The Data-Platform team currently makes use of Miniconda to provide a number of Anaconda based environments.
Anaconda has announced that the licensing for their software will be changing in such a way that non-profit and academic institutions will have to start paying for their software.
c.f. https://www.theregister.com/2024/08/08/anaconda_puts_the_squeeze_on/
We need to migrate from Miniconda to Miniforge, before this becomes a problem.

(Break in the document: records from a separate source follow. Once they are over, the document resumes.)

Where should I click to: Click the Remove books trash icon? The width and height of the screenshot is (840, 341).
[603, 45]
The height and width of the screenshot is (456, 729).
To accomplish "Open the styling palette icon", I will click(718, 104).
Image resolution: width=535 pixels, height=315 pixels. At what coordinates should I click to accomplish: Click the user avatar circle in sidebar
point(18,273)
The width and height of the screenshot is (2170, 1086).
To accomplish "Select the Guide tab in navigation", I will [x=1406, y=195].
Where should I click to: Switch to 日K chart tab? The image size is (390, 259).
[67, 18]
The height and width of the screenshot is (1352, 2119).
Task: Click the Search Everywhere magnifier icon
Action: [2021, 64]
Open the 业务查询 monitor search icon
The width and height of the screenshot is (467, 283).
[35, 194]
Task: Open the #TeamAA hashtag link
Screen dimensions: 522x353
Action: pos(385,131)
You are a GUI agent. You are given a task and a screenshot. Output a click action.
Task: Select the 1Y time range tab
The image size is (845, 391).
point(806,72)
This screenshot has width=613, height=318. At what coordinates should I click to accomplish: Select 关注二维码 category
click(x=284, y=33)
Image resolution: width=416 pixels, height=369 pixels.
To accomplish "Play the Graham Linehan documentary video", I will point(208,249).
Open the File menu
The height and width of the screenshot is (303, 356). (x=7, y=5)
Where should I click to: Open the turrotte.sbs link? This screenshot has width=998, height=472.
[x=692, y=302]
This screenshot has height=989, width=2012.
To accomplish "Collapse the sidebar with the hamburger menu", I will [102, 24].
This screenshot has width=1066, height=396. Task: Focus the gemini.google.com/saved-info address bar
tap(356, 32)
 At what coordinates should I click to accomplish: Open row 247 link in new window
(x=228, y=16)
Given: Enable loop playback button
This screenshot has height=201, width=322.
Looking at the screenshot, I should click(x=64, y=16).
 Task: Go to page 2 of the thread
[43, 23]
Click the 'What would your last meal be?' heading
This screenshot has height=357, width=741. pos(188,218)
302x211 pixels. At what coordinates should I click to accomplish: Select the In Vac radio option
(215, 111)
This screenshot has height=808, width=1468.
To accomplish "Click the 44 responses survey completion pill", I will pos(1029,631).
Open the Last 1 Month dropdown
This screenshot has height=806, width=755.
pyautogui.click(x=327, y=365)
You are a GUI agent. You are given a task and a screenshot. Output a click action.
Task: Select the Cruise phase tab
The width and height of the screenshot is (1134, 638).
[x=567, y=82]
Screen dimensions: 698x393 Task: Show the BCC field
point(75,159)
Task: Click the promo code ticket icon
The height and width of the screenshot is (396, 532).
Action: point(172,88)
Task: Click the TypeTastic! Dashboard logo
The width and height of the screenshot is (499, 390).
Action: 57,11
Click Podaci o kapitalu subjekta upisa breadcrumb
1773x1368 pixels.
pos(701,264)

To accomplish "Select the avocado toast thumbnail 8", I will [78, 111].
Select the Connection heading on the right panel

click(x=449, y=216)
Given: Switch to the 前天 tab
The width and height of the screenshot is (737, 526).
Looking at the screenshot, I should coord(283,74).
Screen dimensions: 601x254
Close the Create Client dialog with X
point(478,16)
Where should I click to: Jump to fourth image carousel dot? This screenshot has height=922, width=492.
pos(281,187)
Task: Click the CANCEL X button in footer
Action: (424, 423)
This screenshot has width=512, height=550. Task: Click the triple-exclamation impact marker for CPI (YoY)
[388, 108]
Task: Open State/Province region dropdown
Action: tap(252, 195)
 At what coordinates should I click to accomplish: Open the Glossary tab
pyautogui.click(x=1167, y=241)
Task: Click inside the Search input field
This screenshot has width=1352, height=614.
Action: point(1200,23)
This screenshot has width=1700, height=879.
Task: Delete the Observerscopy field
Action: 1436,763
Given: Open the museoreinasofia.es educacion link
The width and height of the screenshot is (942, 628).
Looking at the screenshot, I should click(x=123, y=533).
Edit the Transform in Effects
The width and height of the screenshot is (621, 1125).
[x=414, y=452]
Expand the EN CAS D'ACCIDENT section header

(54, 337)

Miniconda is installed manually in these repositories:
- conda-analytics - https://gitlab.wikimedia.org/repos/data-engineering/conda-analytics/-/merge_requests/52
- airflow - https://gitlab.wikimedia.org/repos/data-engineering/airflow-dags/-/merge_requests/829
We also have a number of pipelines defined in WMF Data Workflow Utils that build on:
- conda_setup_script - https://gitlab.wikimedia.org/repos/data-engineering/workflow_utils/-/merge_requests/46
These pipelines have been used in the following downstream projects:
- example-job-project - https://gitlab.wikimedia.org/repos/data-engineering/example-job-project/-/merge_requests/36
- mediawiki-content-dump - https://gitlab.wikimedia.org/repos/data-engineering/dumps/mediawiki-content-dump/-/merge_requests/45
-
gdi-jobsArchived project. - research/knowledge gaps
- research/article-quality
- research/research-datasets
- search-platform/discolytics
- search-platform/mjolnir
- structured-data/image-suggestions
- structured-data/section-topics
- structured-data/section-image-recs # Also uses mamba forge.
- structured-data/seal # Also uses mamba-forge
- security/differential-privacy
- product-analytics/moderation-mariadb-jobs # Several versions
- product-analytics/automoderator-metrics-jobs # Several versions
This list was ascertained by looking at the artifacts.yaml files for each of the airflow instances.